Structural re-org to separate business lines
HALIFAX – DHX Media saw revenues dip and recorded a $17.9 million net loss attributable to its shareholders for its second quarter ended December 31, 2018.
The children's content and brands company said Tuesday that Q2 2019 revenue was $117.0 million, down 4% from $121.9 million in the same prior-year period, as a result of a drop in producer and service fees and distribution revenues. In the quarter, Distribution (excluding WildBrain) was $13.7 million, down $2.9 million year-over-year. Sequentially, Q2 2019 increased by $4.9 million over Q1 2019.
Q2 2019 posted a net loss of $17.9 million versus net income of $7.4 million in the prior year quarter, due in part to a larger non-controlling interest in Peanuts due to the Sony transaction; a $15.5 million non-cash, unrealized foreign exchange loss which the company said was mainly the result of a change in carrying value of its US dollar-dominated debt; and changes in the fair value of embedded derivatives.
Adjusted EBITDA was $22.0 million, down from $32.0 million in Q2 2018.
WildBrain had its strongest quarter to date, with views jumping 29% to 7 billion and revenue growing 13% to $19.9 million. However, the rate of revenue growth slowed in the quarter, which the company said was impacted by management transitions at WildBrain and a shift of kids' viewing from the main YouTube platform to the new YouTube Kids dedicated app.
“We see the slowdown as transitional”, reads the news release accompanying the financial results. “In the past, algorithm changes and various other platform improvements have temporarily affected the rate of revenue growth at WildBrain, but ultimately led to better monetization and user experience.”
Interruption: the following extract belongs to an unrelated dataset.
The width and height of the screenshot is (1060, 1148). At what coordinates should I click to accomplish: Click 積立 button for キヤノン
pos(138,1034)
Executive chair and CEO Michael Donovan said that the Board of Directors decided to reorganize the company under two subsidiaries along business lines, one for its cash-flow generating studios and TV channels, and one for its global digital and content assets, a move designed to “enhance strategic flexibility”.
“From a modeling perspective, nothing changes”, he said during the Q2 call with analysts. “In its most simplistic form, think of a holding company that owns two unique subsidiaries with different growth profiles and different regulatory constraints.”
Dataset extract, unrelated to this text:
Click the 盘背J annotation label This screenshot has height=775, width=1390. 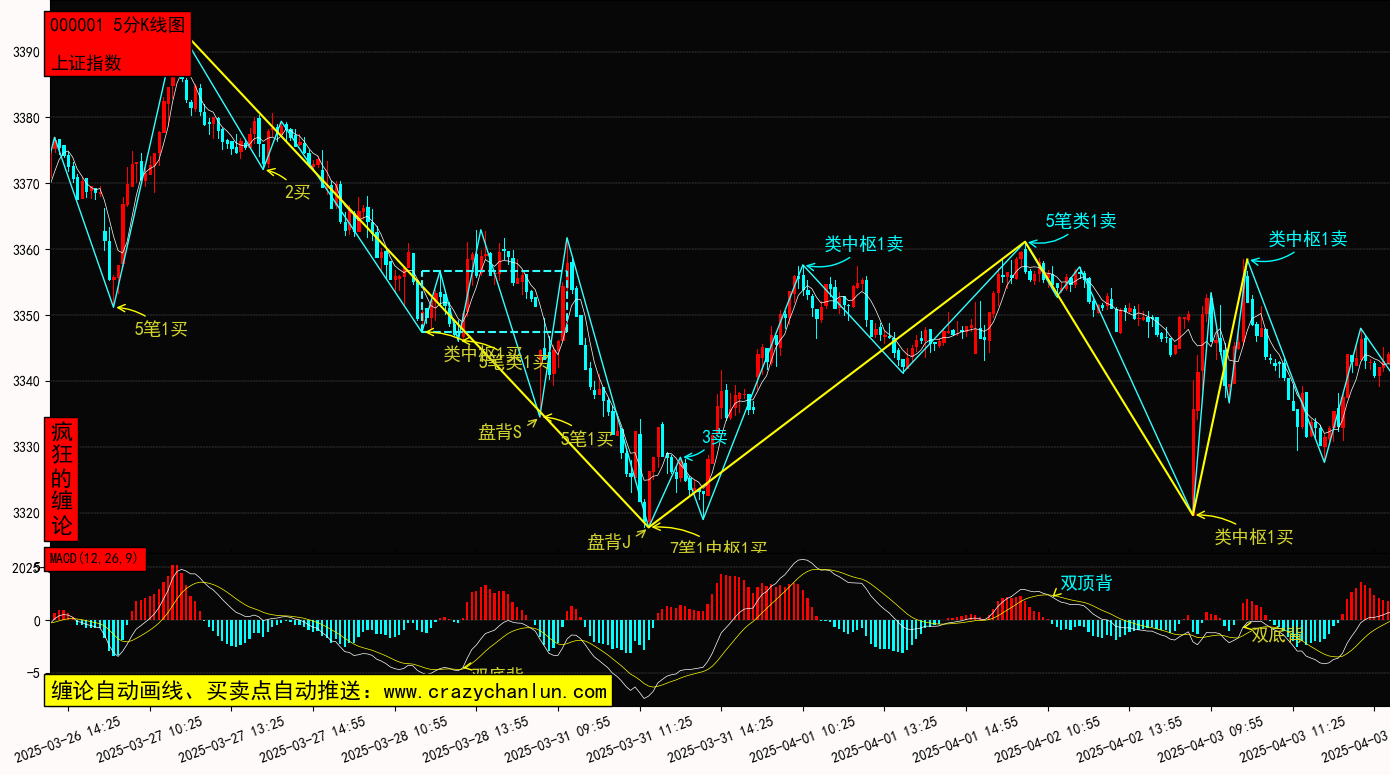click(x=609, y=542)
In a note to clients, Canaccord Genuity analyst Aravinda Galappatthige said that affiliate fee negotiations for DHX Media-owned Family Channel should be watched closely.
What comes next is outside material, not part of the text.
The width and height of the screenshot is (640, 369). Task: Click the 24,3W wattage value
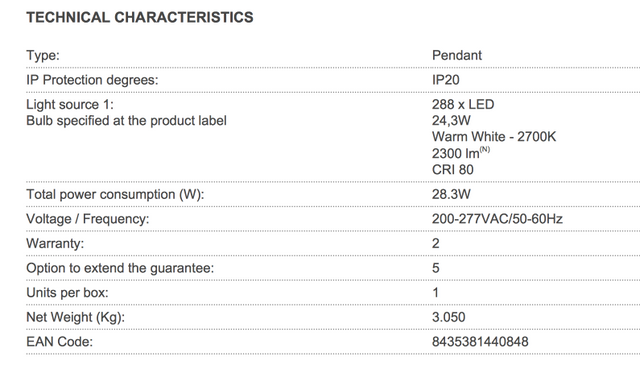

“Management alluded to higher ratings at Family Channel led by DHX’s own content, during the fall season”, reads the note. “We believe this is particularly important during affiliate agreement renewal negotiations, currently ongoing with two major BDUs. We know that subscriber fees at Family channel are sharply elevated vs. comps. Hence it’s very much a case of whether the regulatory realities and recent ratings strength can facilitate at least some degree of sustainability of these premium rates. Given our estimate of ~$20M in EBITDA from Family Channel, this is certainly meaningful to consolidated earnings.”